A half speed version [download] was released the following year, indicating the source of the voice was a man, rather than that of a girl as heard on the initial version. It is thought the voice could be Scott de Martinville himself. Although there is no absolute reference to compare the recording to, it appears that the half speed version is correct because his other recordings also appear to have been recorded at this speed. Scott de Martinville also recorded tuning fork tones as a reference point for these recordings. Based on his writings, the pitch was originally thought to be 500 Hertz but it is now believed his understanding of the pitch was actually 250 Hertz, as he had his own peculiar method for measuring frequencies.

 

 

When exactly was sound recording invented?

As already stated, Scott de Martinville made numerous phonautograms before 1860 that still exist so it becomes difficult to assert when the first sound recording was actually made, a point where we can say sound recording was truly invented.
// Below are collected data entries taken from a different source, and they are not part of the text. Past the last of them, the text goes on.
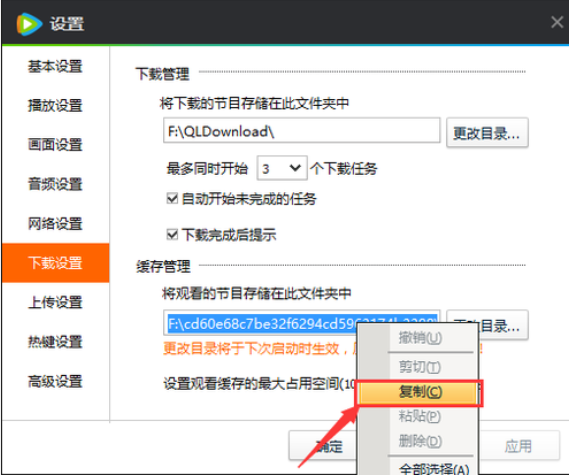Toggle 下载完成后提示 checkbox
The image size is (569, 475).
coord(172,234)
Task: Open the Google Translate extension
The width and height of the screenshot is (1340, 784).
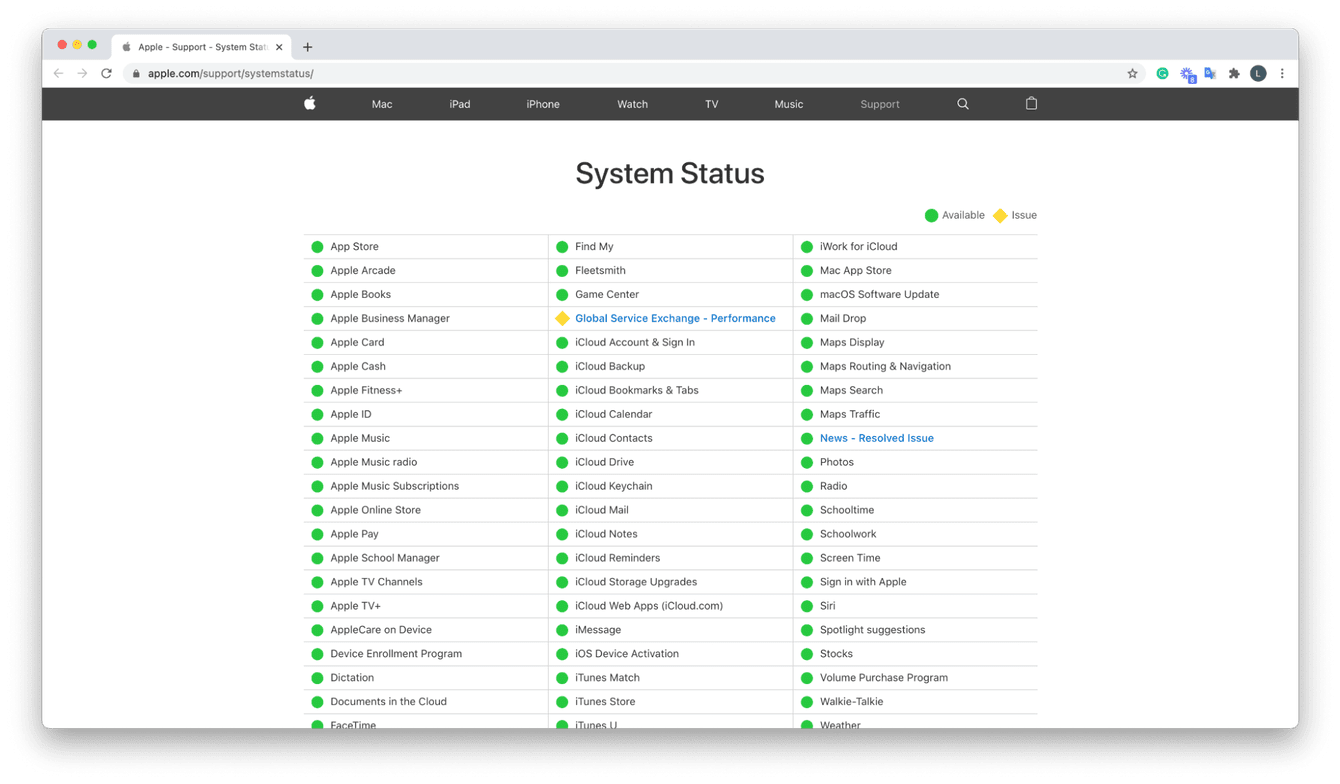Action: (1210, 73)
It is an issue relating to a rather momentous historic event. One could argue that the invention itself dates to 1852 because Scott de Martinville apparently has his “eureka” moment of inspiration that year. Here however, ideas are clearly not sufficient. It could also be argued that the earliest recordings, dating back to 1853/4, represent the moment of innovation, especially since they represent the start of the practical developmental path toward Au Clair de la Lune.
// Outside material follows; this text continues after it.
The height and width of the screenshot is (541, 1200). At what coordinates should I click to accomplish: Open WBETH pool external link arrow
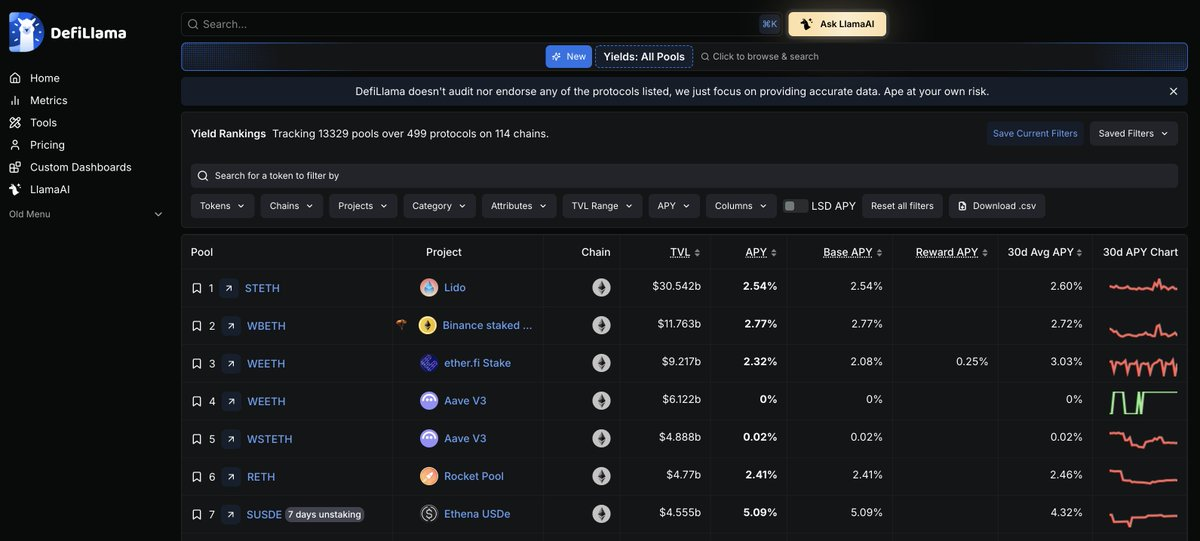coord(230,326)
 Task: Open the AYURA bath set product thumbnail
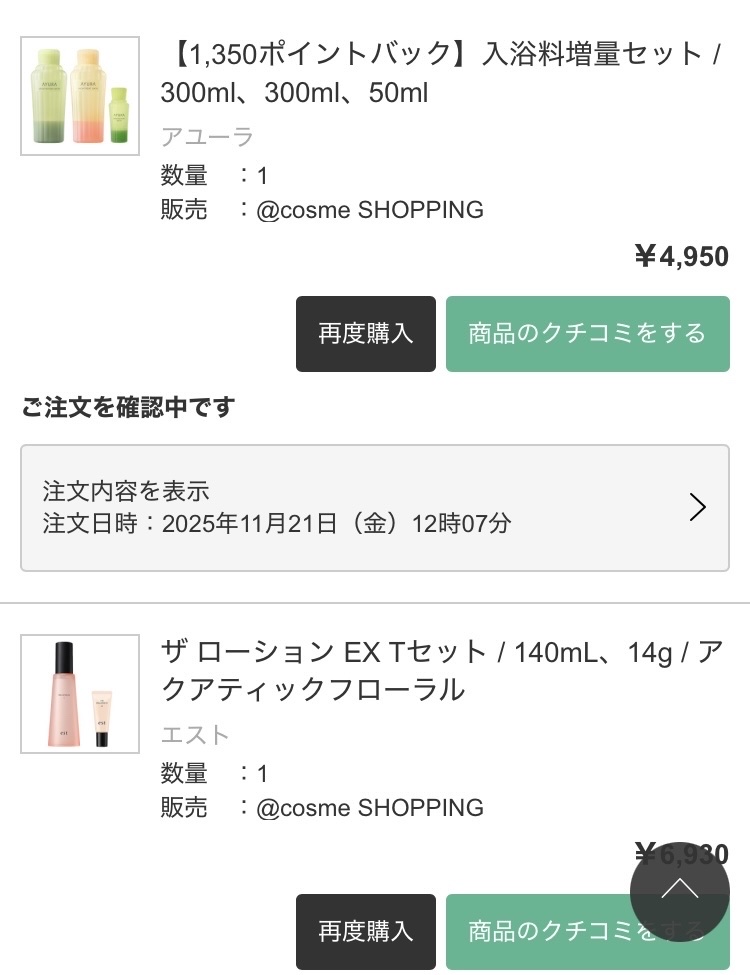pos(80,96)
However, the original content of those recordings cannot be reproduced as they produce no identifiable sounds. Similarly the audibility of the later cylinder recordings [download] from 1857 is not apparent, even after audio restoration. They lack any meaningful hint of coherent sound, and they are unlikely to ever be reproduced adequately, judging by the accounts of the archivists. At an essential level, a recording cannot truly be said to be a recording if the event it supposedly stored cannot be reproduced in any form whatsoever.

Since science relies on what is evident and provable, the question in this case should perhaps be revised as “what constitutes the earliest recorded sound that is recognisably from a distinct sound-source”. The aforementioned recording of a tuning fork qualifies as the first recognisably recorded sound [download – shown through the process of sound restoration] because it dates to 1859.

However, the recording of Au Clair de la Lune, and subsequent successful recordings from 1860, are of far more complex acoustical waveforms that would be harder for the phonautograph to record adequately. Therefore, it seems reasonable to conclude that sound recording, as we understand it today, became a reality at a point during the years of 1859 and 1860, where Scott de Martinville’s work, aided by Rudolph Koenig, bridged a yawning chasm by making the crucial leap from inaudibility to audibility.